WHAT YOU NEED TO DO »
A. Decide whether each statement agrees with the article on the Jan. 6 terrorism debate: (i) Cruz described his own phrasing as dumb; (ii) Congress has made domestic terrorism a stand-alone federal crime; (iii) Carlson agreed that rioters who attacked police should go to prison. Answer yes or no for each, quoting the words of the article that decide it.
B. List every offense that the article on the Jan. 6 terrorism debate says people have been charged with in connection with the Capitol attack.
C. Pick up the article on the Jan. 6 terrorism debate after its final sentence and continue it.

>> Start READING TEXT

After a mob of Trump supporters stormed the Capitol last year, many Democrats and Republicans alike denounced the riot using terms like “terrorism.” But many Republicans later backed away from such condemnations as they sought to realign themselves with former President Donald Trump.

The highest-profile example yet came Thursday, when Fox News host Tucker Carlson accused Sen. Ted Cruz of purposefully lying because he had continued to call the events of Jan. 6 a terrorist attack, including at a Senate hearing this week.

Cruz, R-Texas, apologised, calling his phrasing “frankly dumb” and saying that he was referring only to those rioters who assaulted police. Carlson, who has insinuated that Jan. 6 may have been a plot to justify a “purge” of Trump-supporting “patriots,” rejected Cruz’s explanation, citing his consistent use of that term over the past year to describe the Capitol attack.

Here is a closer look at the charged debate over the use of the word.

What is terrorism?

Essentially, it is politically motivated violence.

Denouncing Cruz, Carlson declared that “by no definition” was Jan. 6 “a terror attack.” But Congress has enacted a statute that defines domestic terrorism as criminal offences that are dangerous to human life, lack a foreign nexus and appear to be seeking “to influence the policy of a government by intimidation or coercion.”

According to that definition, some of the events of Jan. 6 “were acts of domestic terrorism, and that’s accurate regardless of whether it applies to each individual,” said Mary McCord, who was a senior Justice Department national security official in the Obama administration and into the early Trump era.

She added, “We are talking about acts that were dangerous to human life and that were in violation of criminal laws, and they were certainly done to influence government policy because they were trying to prevent the counting of Electoral College votes.”

Did all the Jan. 6 rioters commit life-endangering crimes?

No more than 700 people have been charged to date in connection with the Capitol attack, and they are accused of a spectrum of crimes. Just as only some have been charged with conspiracy and obstruction of an official proceeding, only some have been charged with violent offences like assaulting police officers and destroying government property. Others have been charged only with nonviolent crimes, such as illegally entering a restricted building.

Cruz told Carlson that at the Senate hearing this week, he was not saying that “the thousands of peaceful protesters supporting Donald Trump are somehow terrorists.” Rather, he contended, he was merely using that term for people who attacked police officers — an explanation that Carlson, who agreed that such people should go to prison but maintained that they were not terrorists either, rejected.

On many occasions, Cruz has broadly called the assault on the Capitol an “act of terrorism” without specifically limiting his words to police assailants. In an interview a day after the riot, for example, he described the “terrorist attack” as “a traumatic experience for everyone in the building and everyone across the country,” and he referred to a rioter who “broke into the Senate chamber” and “did damage” as a “terrorist.”

Has anyone been charged ‘with terrorism’ over Jan. 6?

No. Carlson asked Cruz, “How many people have been charged with terrorism on Jan. 6?” The answer is zero — but that fact is deeply misleading.

Congress — despite establishing a legal definition for “domestic terrorism” — has not created any stand-alone federal crime called that. As a result, it is not possible for prosecutors to charge any of the Jan. 6 rioters “with terrorism” regardless of whether they committed terrorist acts.

>> End READING TEXT
>> Start DATA BLOCK

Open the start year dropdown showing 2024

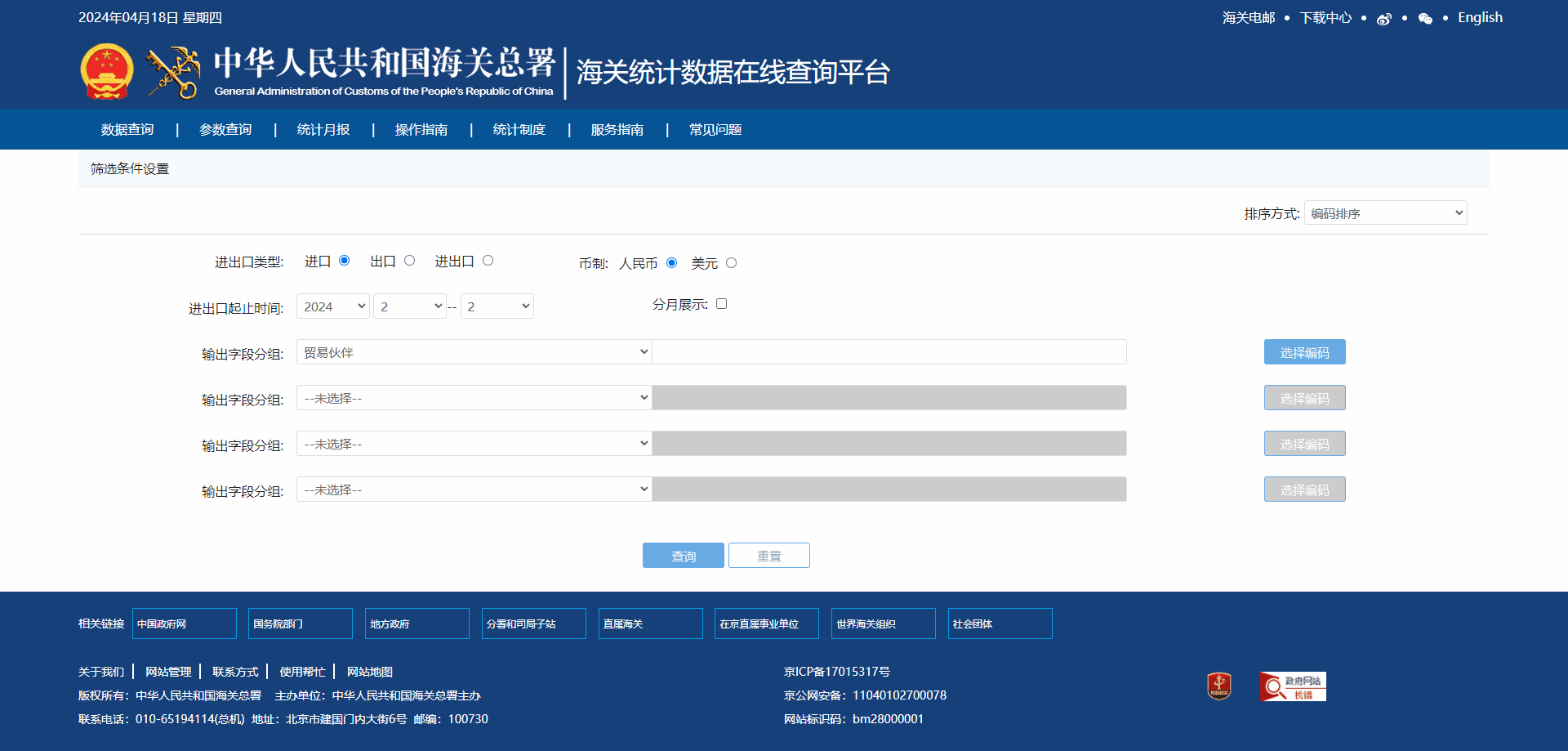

>> End DATA BLOCK

WRITTEN RESPONSES »
A.
(i) Yes: "calling his phrasing “frankly dumb”"
(ii) No: "has not created any stand-alone federal crime called that"
(iii) Yes: "who agreed that such people should go to prison"

B.
- Conspiracy
- Obstruction of an official proceeding
- Assaulting police officers
- Destroying government property
- Illegally entering a restricted building

C.
Might some defendants nevertheless face longer sentences for terrorism-related offences?

Yes. Dozens of defendants are facing charges that will give prosecutors the opportunity to ask for longer sentences by invoking the context of domestic terrorism. It is not yet clear how harsh prosecutors and judges will be when it comes time to sentence uncooperative defendants who insist on going to trial and then get convicted, rather than striking plea deals.

In one statute, for example, Congress deemed about four dozen offences as eligible to count as a “federal crime of terrorism” if the acts were “calculated to influence or affect the conduct of government by intimidation or coercion, or to retaliate against government conduct.” Under sentencing guidelines, such a conviction can result in a much longer prison term.

The list includes the destruction of government property, a charge that 44 defendants are facing so far, according to the Justice Department’s tally of the Jan. 6 cases. The list also includes a “weapon of mass destruction” charge that may be brought if the FBI finds whoever put pipe bombs outside the Capitol Hill headquarters of both major political parties the night before the riot.

In addition, two defendants so far have been charged with making false statements. Under a separate law, prosecutors can ask for a sentence of up to eight years, rather than the normal five, if such lies involve domestic terrorism.

Why is the terrorism label subject to dispute?

Because nobody likes terrorists. And as a matter of ordinary speech as opposed to legal definitions, drawing the line between “terrorism” and less pejorative terms for politically motivated violence can be notoriously subjective.

“Why did you use that word?” Carlson asked Cruz.

He accused the senator of playing into a characterization by “the other side” seeking to smear the “entire population” of Trump supporters as “foreign combatants,” likening it to labels like “insurrection” and “coup.”

Notably, during the nationwide protests after the police killing of George Floyd in Minneapolis in 2020, Carlson called on the Justice Department to charge “every single person caught on camera torching a building, destroying a monument, defacing a church” with terrorism.

“Call them what they actually are — domestic terrorists,” he said, adding: “That would be their new government-approved title. Once they’re charged, it’s official. In fact, they are literally, as a factual matter, accused terrorists. And that would change minds right away.”